The appellants, in their notice of appeal, held that the tribunal erred in its decision to dismiss its petition against the election of President Muhammadu Buhari.
They alleged that the panel of the presidential election tribunal erred in law “when they relied on “overall interest of justice” to hold that the second Respondent’s (President Muhammadu Buhari) exhibits R1 to R26, P85, and P86 were properly admitted in evidence.”
They also alleged among other reasons that the tribunal erred in law “when they held thus: “My firm view is that Section 76 of the Electoral Act is clearly inapplicable to the issues under consideration.
“The form referred to are the form to be used in the conduct of the election as FORM CF001 had been taken care of in Section 31 of the Electoral Act and the said FORM CF001 is tied to the steps laid down in the said Section 31 of the Electoral Act.
“More importantly, the law is firmly settled that a candidate is not required by the Constitution or the Electoral Act to attach his certificates to FORM CF001 before the candidate can be considered or adjudged to have the requisite educational qualifications to contest the election.”

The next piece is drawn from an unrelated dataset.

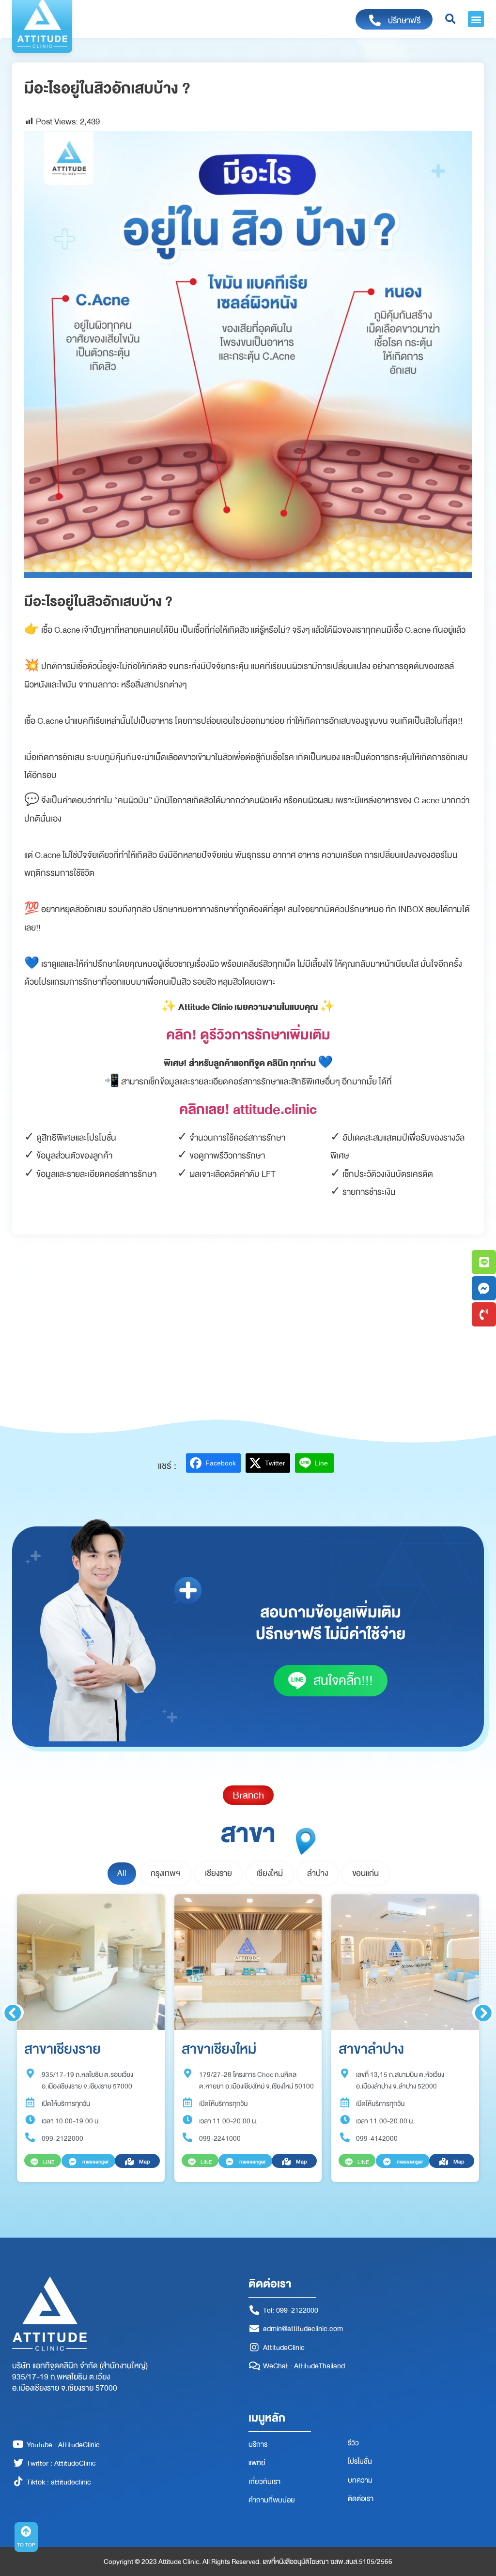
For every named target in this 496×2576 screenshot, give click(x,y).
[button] (476, 19)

They also alleged that the tribunal erred in law when they held thus: “There was/is no pleadings in the Petition to the effect that 2nd Respondents failure to attach his certificates to Form CF001 amounts to lack of educational qualification to contest the election.

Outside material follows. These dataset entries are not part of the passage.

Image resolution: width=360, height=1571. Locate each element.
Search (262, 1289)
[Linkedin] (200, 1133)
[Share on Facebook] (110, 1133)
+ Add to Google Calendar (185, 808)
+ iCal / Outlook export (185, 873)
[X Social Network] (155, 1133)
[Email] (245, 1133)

“In other words, the issue of failure to attach certificates which have been flogged throughout the length and breadth of the Petitioners Address (es) in Reply to 1st, 2nd and 3rd Respondents final written address is not the case of the Petitioner in the pleadings. No issue was joined on nonproduction of certificates or failure to attach them as an infraction of section 131, 137 and 138 of the Constitution of Federal Republic of Nigeria, 1999 as amended.
“All submission about the failure to produce certificates or attach same to CF001 is hereby discountenanced. Even if it can be said that the submissions made are in tandem with the Petitioners Pleadings on issues 1 and 2 the fact remains that none of the facts pleaded were proved or established as required by law.”